Extracted records
_ _ _ _ _
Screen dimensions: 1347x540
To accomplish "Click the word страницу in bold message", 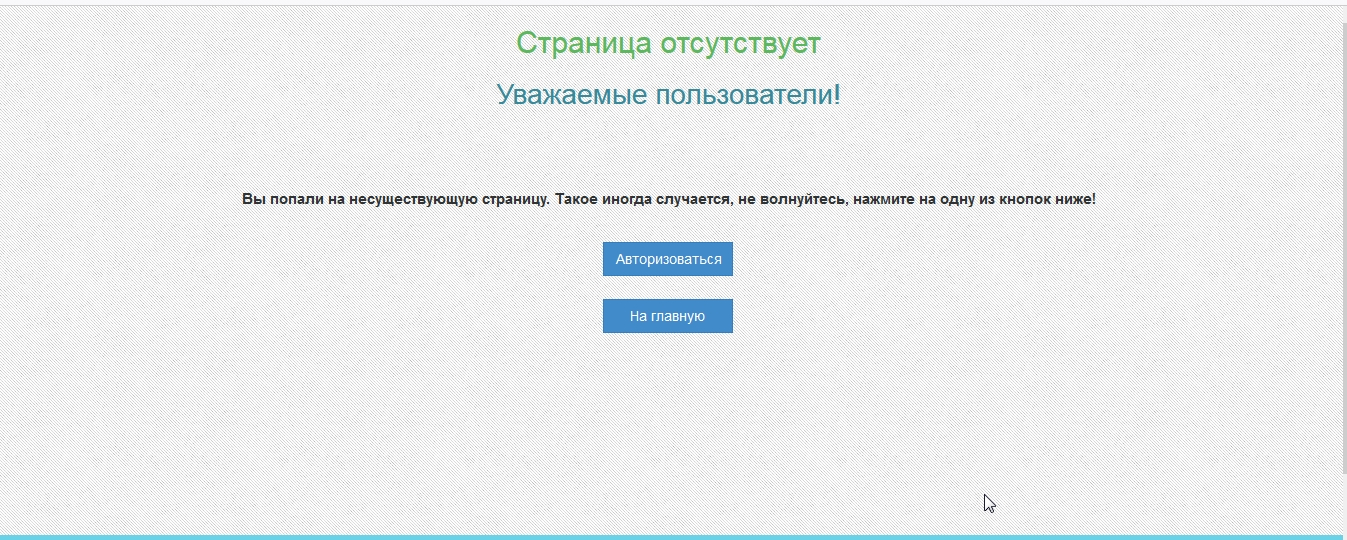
_ _ _ _ _
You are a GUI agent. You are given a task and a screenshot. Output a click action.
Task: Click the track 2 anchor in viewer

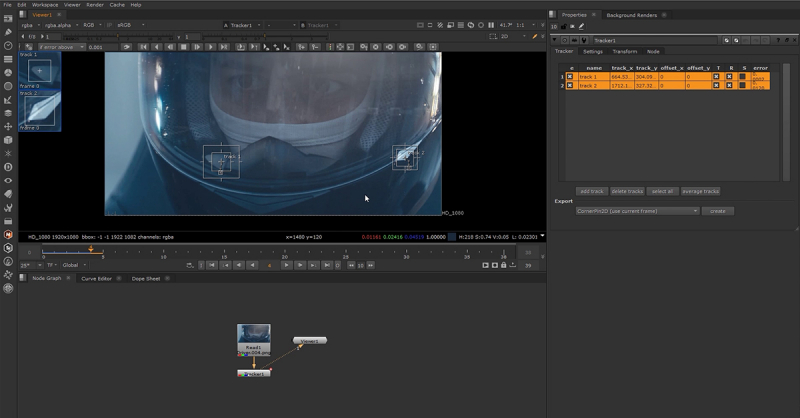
_ _ _ _ _
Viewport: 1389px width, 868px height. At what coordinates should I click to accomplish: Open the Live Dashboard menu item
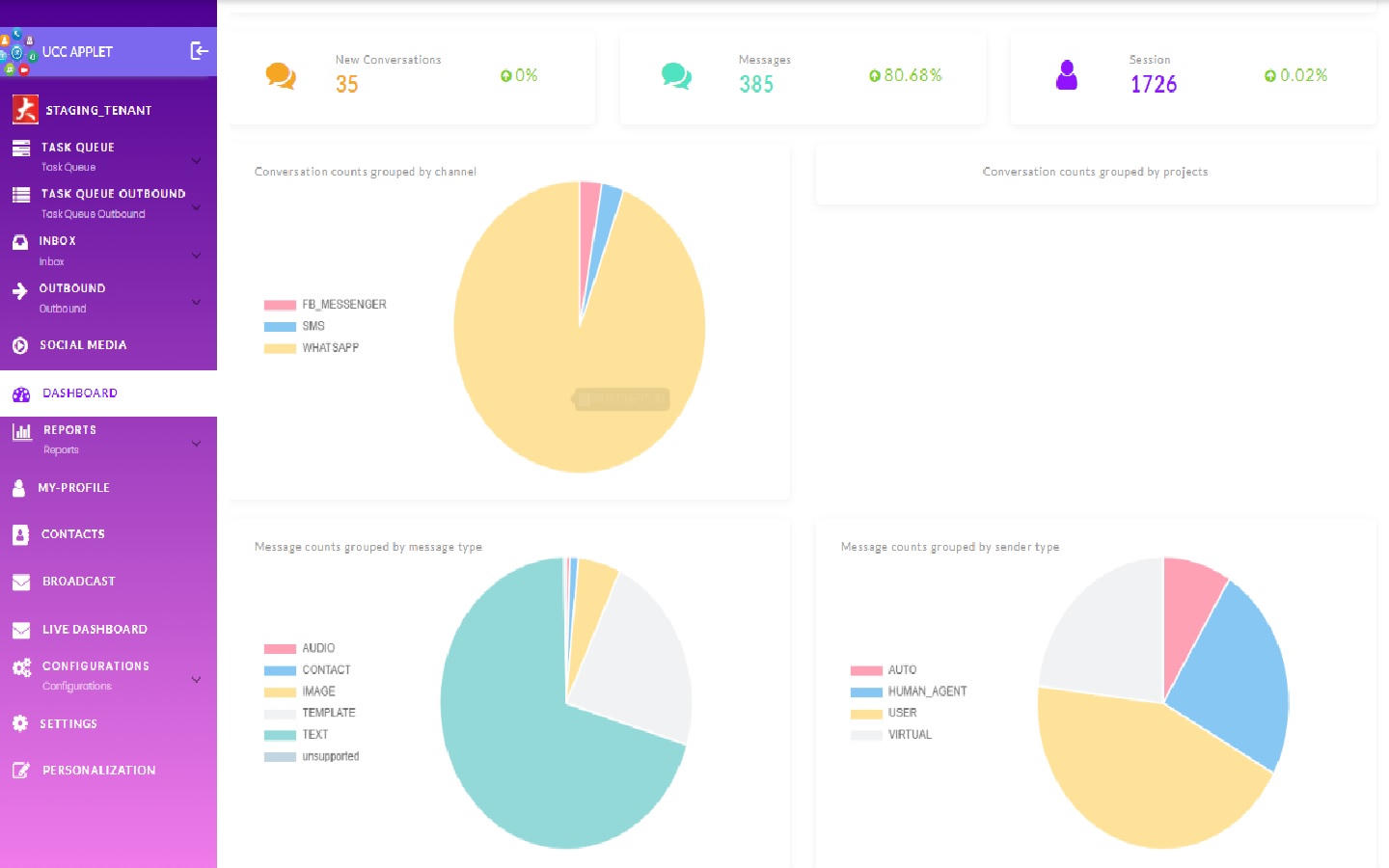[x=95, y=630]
_ _ _ _ _
Assignment
Exactly the lines above from the one with "You are a GUI" to the one with "Task: Click the track 2 anchor in viewer", both included, are to be quoted; leave the rest out.

Expected output
You are a GUI agent. You are given a task and a screenshot. Output a click action.
Task: Click the track 2 anchor in viewer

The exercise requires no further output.